[What is needed]
Copy out these lines again, putting "side menu" wherever "sidebar" appears and changing nothing else.

[Entries shown]

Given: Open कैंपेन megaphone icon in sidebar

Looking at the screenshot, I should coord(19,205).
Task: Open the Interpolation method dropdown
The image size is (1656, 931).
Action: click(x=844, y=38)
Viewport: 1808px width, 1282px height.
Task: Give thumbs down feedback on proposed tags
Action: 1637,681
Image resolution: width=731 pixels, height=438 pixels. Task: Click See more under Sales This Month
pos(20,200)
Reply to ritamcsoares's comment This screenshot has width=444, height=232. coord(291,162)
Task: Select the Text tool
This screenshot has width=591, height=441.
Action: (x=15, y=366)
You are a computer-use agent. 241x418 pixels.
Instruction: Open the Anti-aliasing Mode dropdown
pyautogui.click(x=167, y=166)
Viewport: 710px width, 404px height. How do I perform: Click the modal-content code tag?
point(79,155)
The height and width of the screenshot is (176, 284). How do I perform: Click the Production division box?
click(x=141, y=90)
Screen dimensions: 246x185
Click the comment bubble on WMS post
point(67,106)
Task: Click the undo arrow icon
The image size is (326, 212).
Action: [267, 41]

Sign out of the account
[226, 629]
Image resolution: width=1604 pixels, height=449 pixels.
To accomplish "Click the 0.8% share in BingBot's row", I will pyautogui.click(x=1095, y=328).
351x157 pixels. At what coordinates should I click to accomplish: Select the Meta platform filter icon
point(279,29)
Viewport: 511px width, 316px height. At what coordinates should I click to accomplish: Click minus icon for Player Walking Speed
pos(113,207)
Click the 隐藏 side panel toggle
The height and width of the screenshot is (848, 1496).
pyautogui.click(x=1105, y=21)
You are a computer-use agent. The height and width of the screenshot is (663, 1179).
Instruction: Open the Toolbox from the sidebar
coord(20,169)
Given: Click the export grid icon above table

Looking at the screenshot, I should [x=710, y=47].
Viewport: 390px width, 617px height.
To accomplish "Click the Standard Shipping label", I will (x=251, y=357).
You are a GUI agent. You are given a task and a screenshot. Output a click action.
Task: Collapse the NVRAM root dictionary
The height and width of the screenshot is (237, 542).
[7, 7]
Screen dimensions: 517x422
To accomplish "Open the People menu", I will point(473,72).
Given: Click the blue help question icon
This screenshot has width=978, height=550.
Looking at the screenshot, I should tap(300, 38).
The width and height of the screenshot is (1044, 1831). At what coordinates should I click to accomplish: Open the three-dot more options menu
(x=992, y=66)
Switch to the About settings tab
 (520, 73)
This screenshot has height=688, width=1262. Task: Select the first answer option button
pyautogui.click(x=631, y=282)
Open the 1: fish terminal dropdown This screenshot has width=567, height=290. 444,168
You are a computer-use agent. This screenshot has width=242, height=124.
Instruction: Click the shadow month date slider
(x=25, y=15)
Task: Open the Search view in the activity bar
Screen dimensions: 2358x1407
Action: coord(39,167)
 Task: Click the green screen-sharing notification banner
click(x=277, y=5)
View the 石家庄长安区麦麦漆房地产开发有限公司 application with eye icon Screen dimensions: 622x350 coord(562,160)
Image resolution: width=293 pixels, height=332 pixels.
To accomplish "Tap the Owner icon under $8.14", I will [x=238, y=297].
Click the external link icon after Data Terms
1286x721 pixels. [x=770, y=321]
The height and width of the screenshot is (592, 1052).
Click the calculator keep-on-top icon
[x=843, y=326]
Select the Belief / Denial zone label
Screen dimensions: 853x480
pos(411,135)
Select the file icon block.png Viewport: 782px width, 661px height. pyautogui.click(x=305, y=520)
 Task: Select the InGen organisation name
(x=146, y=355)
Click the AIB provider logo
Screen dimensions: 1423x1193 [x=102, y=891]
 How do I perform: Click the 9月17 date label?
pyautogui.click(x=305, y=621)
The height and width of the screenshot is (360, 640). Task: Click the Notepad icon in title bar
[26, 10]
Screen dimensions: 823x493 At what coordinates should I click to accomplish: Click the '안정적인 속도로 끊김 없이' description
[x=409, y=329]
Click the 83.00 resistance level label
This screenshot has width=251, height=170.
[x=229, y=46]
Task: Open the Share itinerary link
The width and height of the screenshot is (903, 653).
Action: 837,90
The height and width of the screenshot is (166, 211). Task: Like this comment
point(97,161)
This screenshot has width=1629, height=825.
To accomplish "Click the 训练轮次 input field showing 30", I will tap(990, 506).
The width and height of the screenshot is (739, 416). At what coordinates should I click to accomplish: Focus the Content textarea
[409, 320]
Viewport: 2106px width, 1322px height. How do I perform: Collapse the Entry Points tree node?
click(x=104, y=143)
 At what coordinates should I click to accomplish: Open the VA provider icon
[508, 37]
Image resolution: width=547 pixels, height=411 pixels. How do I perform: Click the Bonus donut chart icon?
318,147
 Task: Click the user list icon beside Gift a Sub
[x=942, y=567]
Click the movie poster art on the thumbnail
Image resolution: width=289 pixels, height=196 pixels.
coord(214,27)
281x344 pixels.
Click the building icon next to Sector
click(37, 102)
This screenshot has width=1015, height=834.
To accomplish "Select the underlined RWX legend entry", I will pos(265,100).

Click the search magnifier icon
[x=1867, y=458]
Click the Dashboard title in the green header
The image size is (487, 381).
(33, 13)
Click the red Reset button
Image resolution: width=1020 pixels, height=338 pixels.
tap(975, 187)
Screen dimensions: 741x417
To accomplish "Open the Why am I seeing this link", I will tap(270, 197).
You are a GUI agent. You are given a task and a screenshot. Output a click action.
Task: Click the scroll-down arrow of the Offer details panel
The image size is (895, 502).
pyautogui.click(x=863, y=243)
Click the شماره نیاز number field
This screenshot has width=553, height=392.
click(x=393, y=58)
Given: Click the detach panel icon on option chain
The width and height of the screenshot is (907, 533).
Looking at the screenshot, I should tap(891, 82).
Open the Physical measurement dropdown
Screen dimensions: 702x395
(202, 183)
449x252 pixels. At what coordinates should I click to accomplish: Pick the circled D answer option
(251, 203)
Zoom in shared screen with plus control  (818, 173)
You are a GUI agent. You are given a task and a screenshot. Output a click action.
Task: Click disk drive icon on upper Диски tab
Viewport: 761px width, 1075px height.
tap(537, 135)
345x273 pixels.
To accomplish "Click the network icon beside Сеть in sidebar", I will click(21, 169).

[Full answer]
Given: Open कैंपेन megaphone icon in side menu

Looking at the screenshot, I should coord(19,205).
Task: Open the Interpolation method dropdown
The image size is (1656, 931).
Action: click(x=844, y=38)
Viewport: 1808px width, 1282px height.
Task: Give thumbs down feedback on proposed tags
Action: 1637,681
Image resolution: width=731 pixels, height=438 pixels. Task: Click See more under Sales This Month
pos(20,200)
Reply to ritamcsoares's comment This screenshot has width=444, height=232. coord(291,162)
Task: Select the Text tool
This screenshot has width=591, height=441.
Action: (x=15, y=366)
You are a computer-use agent. 241x418 pixels.
Instruction: Open the Anti-aliasing Mode dropdown
pyautogui.click(x=167, y=166)
Viewport: 710px width, 404px height. How do I perform: Click the modal-content code tag?
point(79,155)
The height and width of the screenshot is (176, 284). How do I perform: Click the Production division box?
click(x=141, y=90)
Screen dimensions: 246x185
Click the comment bubble on WMS post
point(67,106)
Task: Click the undo arrow icon
The image size is (326, 212).
Action: [267, 41]

Sign out of the account
[226, 629]
Image resolution: width=1604 pixels, height=449 pixels.
To accomplish "Click the 0.8% share in BingBot's row", I will pyautogui.click(x=1095, y=328).
351x157 pixels. At what coordinates should I click to accomplish: Select the Meta platform filter icon
point(279,29)
Viewport: 511px width, 316px height. At what coordinates should I click to accomplish: Click minus icon for Player Walking Speed
pos(113,207)
Click the 隐藏 side panel toggle
The height and width of the screenshot is (848, 1496).
pyautogui.click(x=1105, y=21)
You are a computer-use agent. The height and width of the screenshot is (663, 1179).
Instruction: Open the Toolbox from the side menu
coord(20,169)
Given: Click the export grid icon above table

Looking at the screenshot, I should [x=710, y=47].
Viewport: 390px width, 617px height.
To accomplish "Click the Standard Shipping label", I will (x=251, y=357).
You are a GUI agent. You are given a task and a screenshot. Output a click action.
Task: Collapse the NVRAM root dictionary
The height and width of the screenshot is (237, 542).
[7, 7]
Screen dimensions: 517x422
To accomplish "Open the People menu", I will point(473,72).
Given: Click the blue help question icon
This screenshot has width=978, height=550.
Looking at the screenshot, I should tap(300, 38).
The width and height of the screenshot is (1044, 1831). At what coordinates should I click to accomplish: Open the three-dot more options menu
(x=992, y=66)
Switch to the About settings tab
 (520, 73)
This screenshot has height=688, width=1262. Task: Select the first answer option button
pyautogui.click(x=631, y=282)
Open the 1: fish terminal dropdown This screenshot has width=567, height=290. 444,168
You are a computer-use agent. This screenshot has width=242, height=124.
Instruction: Click the shadow month date slider
(x=25, y=15)
Task: Open the Search view in the activity bar
Screen dimensions: 2358x1407
Action: coord(39,167)
 Task: Click the green screen-sharing notification banner
click(x=277, y=5)
View the 石家庄长安区麦麦漆房地产开发有限公司 application with eye icon Screen dimensions: 622x350 coord(562,160)
Image resolution: width=293 pixels, height=332 pixels.
To accomplish "Tap the Owner icon under $8.14", I will [x=238, y=297].
Click the external link icon after Data Terms
1286x721 pixels. [x=770, y=321]
The height and width of the screenshot is (592, 1052).
Click the calculator keep-on-top icon
[x=843, y=326]
Select the Belief / Denial zone label
Screen dimensions: 853x480
pos(411,135)
Select the file icon block.png Viewport: 782px width, 661px height. pyautogui.click(x=305, y=520)
 Task: Select the InGen organisation name
(x=146, y=355)
Click the AIB provider logo
Screen dimensions: 1423x1193 [x=102, y=891]
 How do I perform: Click the 9月17 date label?
pyautogui.click(x=305, y=621)
The height and width of the screenshot is (360, 640). Task: Click the Notepad icon in title bar
[26, 10]
Screen dimensions: 823x493 At what coordinates should I click to accomplish: Click the '안정적인 속도로 끊김 없이' description
[x=409, y=329]
Click the 83.00 resistance level label
This screenshot has width=251, height=170.
[x=229, y=46]
Task: Open the Share itinerary link
The width and height of the screenshot is (903, 653).
Action: 837,90
The height and width of the screenshot is (166, 211). Task: Like this comment
point(97,161)
This screenshot has width=1629, height=825.
To accomplish "Click the 训练轮次 input field showing 30", I will tap(990, 506).
The width and height of the screenshot is (739, 416). At what coordinates should I click to accomplish: Focus the Content textarea
[409, 320]
Viewport: 2106px width, 1322px height. How do I perform: Collapse the Entry Points tree node?
click(x=104, y=143)
 At what coordinates should I click to accomplish: Open the VA provider icon
[508, 37]
Image resolution: width=547 pixels, height=411 pixels. How do I perform: Click the Bonus donut chart icon?
318,147
 Task: Click the user list icon beside Gift a Sub
[x=942, y=567]
Click the movie poster art on the thumbnail
Image resolution: width=289 pixels, height=196 pixels.
coord(214,27)
281x344 pixels.
Click the building icon next to Sector
click(37, 102)
This screenshot has width=1015, height=834.
To accomplish "Select the underlined RWX legend entry", I will pos(265,100).

Click the search magnifier icon
[x=1867, y=458]
Click the Dashboard title in the green header
The image size is (487, 381).
(33, 13)
Click the red Reset button
Image resolution: width=1020 pixels, height=338 pixels.
tap(975, 187)
Screen dimensions: 741x417
To accomplish "Open the Why am I seeing this link", I will tap(270, 197).
You are a GUI agent. You are given a task and a screenshot. Output a click action.
Task: Click the scroll-down arrow of the Offer details panel
The image size is (895, 502).
pyautogui.click(x=863, y=243)
Click the شماره نیاز number field
This screenshot has width=553, height=392.
click(x=393, y=58)
Given: Click the detach panel icon on option chain
The width and height of the screenshot is (907, 533).
Looking at the screenshot, I should tap(891, 82).
Open the Physical measurement dropdown
Screen dimensions: 702x395
(202, 183)
449x252 pixels. At what coordinates should I click to accomplish: Pick the circled D answer option
(251, 203)
Zoom in shared screen with plus control  (818, 173)
You are a GUI agent. You are given a task and a screenshot. Output a click action.
Task: Click disk drive icon on upper Диски tab
Viewport: 761px width, 1075px height.
tap(537, 135)
345x273 pixels.
To accomplish "Click the network icon beside Сеть in side menu", I will click(21, 169).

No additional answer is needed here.